Johnson & Johnson Pays $1 Billion to Attack an ‘Undruggable’ Cancer Target
NEW BRUNSWICK, N.J. — Johnson & Johnson said Monday it will acquire California biotechnology company Firefly Bio for $1 billion in cash, a move that places the healthcare giant squarely in one of the most closely watched races in cancer research: the effort to defeat cancers driven by the KRAS gene.
The acquisition, announced in a company statement, centers on a target that for decades frustrated scientists and drugmakers alike. When KRAS mutates, it becomes stuck in the “on” position, continuously signaling cells to divide and grow. Those mutations are among the most common genetic drivers of cancer and are found in many cases of lung, colorectal, and pancreatic cancer.
For years, researchers struggled to develop medicines capable of stopping KRAS, leading many in the industry to label it an “undruggable” target.
“KRAS has notoriously been considered an undruggable target and patients with KRAS-driven cancers continue to face limited treatment options with survival measured in months, not years,” said John Reed, Executive Vice President of Innovative Medicine Research & Development at Johnson & Johnson.
What J&J Is Buying
At the center of the acquisition is Firefly Bio’s Firelink platform, a technology designed to deliver protein-degrading drugs directly into cancer cells.
Think of it as a highly targeted delivery system. The platform uses antibodies as guides to carry cancer-fighting payloads into tumor cells, where they are intended to destroy disease-causing proteins from the inside. The strategy aims to minimize damage to healthy tissue, potentially reducing many of the harsh side effects associated with traditional cancer treatments.
The programs remain in the preclinical stage, meaning they have not yet entered human testing. Still, J&J believes the platform could help overcome limitations that have hindered existing cancer therapies.
The transaction is expected to close later this year, subject to regulatory approvals and customary closing conditions.
A High-Stakes Race
The deal comes amid intense competition to develop better treatments targeting KRAS-driven cancers.
The first two approved KRAS medicines — Amgen’s Lumakras and Krazati, now owned by Bristol Myers Squibb — represented major scientific breakthroughs but have faced challenges in the marketplace and in clinical use. Tumors frequently develop resistance, limiting long-term effectiveness.
A newer generation of companies is now trying to improve on those results.
Among them is Revolution Medicines, whose pancreatic cancer candidate daraxonrasib has attracted significant attention, and Eli Lilly, which is developing its own KRAS-targeting therapy known as olomorasib.

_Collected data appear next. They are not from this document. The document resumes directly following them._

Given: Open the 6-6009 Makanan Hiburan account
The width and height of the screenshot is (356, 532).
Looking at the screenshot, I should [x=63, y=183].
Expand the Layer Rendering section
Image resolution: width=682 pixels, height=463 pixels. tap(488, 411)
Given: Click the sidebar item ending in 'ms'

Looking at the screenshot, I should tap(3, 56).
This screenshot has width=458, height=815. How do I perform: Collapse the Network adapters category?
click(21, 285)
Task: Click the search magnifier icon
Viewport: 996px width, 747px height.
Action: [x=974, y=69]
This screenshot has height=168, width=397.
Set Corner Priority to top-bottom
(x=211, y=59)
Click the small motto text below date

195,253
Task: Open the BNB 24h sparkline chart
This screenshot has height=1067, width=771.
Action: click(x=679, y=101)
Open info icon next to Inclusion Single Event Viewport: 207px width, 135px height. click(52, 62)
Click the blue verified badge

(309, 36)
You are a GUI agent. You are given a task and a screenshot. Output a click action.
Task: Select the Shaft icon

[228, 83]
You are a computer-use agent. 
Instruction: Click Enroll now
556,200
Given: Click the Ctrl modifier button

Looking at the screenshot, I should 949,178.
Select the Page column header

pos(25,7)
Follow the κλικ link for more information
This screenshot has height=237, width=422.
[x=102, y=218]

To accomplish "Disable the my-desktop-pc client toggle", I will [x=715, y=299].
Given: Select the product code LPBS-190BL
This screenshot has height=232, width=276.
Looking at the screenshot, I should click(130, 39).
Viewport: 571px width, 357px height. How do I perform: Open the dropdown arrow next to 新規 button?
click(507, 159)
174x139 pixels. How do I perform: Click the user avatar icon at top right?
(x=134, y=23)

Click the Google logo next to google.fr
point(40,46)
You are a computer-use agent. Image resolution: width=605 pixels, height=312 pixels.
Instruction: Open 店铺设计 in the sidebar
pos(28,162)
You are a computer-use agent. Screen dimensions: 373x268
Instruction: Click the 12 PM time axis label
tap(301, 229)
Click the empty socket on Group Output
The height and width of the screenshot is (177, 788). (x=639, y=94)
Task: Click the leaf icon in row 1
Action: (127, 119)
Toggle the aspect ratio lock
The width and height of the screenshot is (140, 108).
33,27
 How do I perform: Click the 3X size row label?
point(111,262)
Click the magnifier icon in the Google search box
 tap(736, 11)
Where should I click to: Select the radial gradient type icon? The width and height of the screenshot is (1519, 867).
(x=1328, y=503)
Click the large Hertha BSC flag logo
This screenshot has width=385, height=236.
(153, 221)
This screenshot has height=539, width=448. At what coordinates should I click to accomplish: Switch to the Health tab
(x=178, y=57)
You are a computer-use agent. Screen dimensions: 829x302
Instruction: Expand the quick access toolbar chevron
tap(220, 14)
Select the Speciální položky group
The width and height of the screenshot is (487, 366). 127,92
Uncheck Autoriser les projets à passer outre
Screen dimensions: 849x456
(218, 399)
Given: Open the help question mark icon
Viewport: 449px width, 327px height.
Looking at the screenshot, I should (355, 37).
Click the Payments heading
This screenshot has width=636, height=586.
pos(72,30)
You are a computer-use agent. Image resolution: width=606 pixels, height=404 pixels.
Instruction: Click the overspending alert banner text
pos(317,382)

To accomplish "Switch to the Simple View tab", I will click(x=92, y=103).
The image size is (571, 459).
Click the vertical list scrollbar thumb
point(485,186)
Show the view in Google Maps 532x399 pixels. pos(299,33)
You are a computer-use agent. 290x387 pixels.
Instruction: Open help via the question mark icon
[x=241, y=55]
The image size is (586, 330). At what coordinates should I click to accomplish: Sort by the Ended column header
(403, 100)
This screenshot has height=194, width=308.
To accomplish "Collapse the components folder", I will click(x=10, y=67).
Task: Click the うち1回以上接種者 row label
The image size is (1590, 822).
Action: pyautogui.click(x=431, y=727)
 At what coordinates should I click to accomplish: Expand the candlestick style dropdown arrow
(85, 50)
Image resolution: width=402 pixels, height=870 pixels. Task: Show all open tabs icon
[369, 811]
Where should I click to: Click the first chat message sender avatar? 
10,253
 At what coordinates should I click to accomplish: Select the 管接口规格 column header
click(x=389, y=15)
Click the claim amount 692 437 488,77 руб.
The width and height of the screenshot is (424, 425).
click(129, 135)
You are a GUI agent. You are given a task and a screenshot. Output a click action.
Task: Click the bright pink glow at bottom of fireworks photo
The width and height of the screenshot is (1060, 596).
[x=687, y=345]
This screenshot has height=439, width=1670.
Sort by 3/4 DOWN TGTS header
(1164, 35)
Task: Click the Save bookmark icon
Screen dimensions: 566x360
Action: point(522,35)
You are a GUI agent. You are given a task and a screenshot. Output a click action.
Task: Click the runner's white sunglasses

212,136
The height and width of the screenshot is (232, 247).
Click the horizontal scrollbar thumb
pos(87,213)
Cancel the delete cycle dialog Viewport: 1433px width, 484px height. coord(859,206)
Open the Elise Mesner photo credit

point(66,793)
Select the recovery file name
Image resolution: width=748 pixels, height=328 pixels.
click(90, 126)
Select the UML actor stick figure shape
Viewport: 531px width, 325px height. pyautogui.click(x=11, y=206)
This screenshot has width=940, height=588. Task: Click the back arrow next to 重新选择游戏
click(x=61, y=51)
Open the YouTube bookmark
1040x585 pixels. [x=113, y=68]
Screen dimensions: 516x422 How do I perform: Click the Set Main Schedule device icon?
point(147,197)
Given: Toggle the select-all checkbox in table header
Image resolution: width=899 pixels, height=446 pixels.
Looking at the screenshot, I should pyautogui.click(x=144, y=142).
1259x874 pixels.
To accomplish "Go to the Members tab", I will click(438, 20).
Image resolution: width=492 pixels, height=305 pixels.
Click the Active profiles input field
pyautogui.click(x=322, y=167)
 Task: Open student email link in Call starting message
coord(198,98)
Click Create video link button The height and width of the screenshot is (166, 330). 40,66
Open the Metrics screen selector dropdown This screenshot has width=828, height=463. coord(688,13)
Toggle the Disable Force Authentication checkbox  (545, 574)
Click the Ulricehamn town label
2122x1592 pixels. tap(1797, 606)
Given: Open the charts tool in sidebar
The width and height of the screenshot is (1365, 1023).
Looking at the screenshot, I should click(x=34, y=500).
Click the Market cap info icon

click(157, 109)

Johnson & Johnson is betting that Firefly’s protein-degradation approach can move beyond merely switching KRAS off and instead eliminate the problematic protein altogether.
Why the Deal Matters
The acquisition arrives as Johnson & Johnson’s pharmaceutical division continues to grow.
The company reported first-quarter revenue of $24.1 billion, up roughly 10% from a year earlier, and raised its full-year 2026 revenue forecast to between $100.3 billion and $101.3 billion.
A major contributor was its cancer portfolio, including blockbuster blood cancer treatment Darzalex, which generated approximately $4 billion in quarterly sales.
For a company of J&J’s size, a $1 billion acquisition is relatively modest. Yet the purchase reflects a broader trend sweeping the pharmaceutical industry: investing heavily in cutting-edge technologies that target difficult diseases through entirely new mechanisms.
Protein degradation has emerged as one of the sector’s hottest areas, drawing billions of dollars in investment from major drugmakers seeking the next generation of breakthrough therapies.
The Patient Impact
For patients, the significance extends far beyond corporate strategy.
KRAS mutations are linked to some of the deadliest cancers worldwide. Despite advances in treatment, many patients diagnosed with advanced pancreatic, lung, or colorectal cancers still face limited options and poor survival rates.
A therapy capable of selectively destroying cancer-driving proteins while sparing healthy tissue could potentially improve outcomes and reduce treatment-related side effects.
The reality, however, is that the science remains early. Firefly’s programs have yet to be tested in humans, and most experimental cancer drugs never reach the market.
Still, Johnson & Johnson’s billion-dollar wager underscores how strongly the industry believes the next chapter of cancer treatment may come from technologies once considered impossible.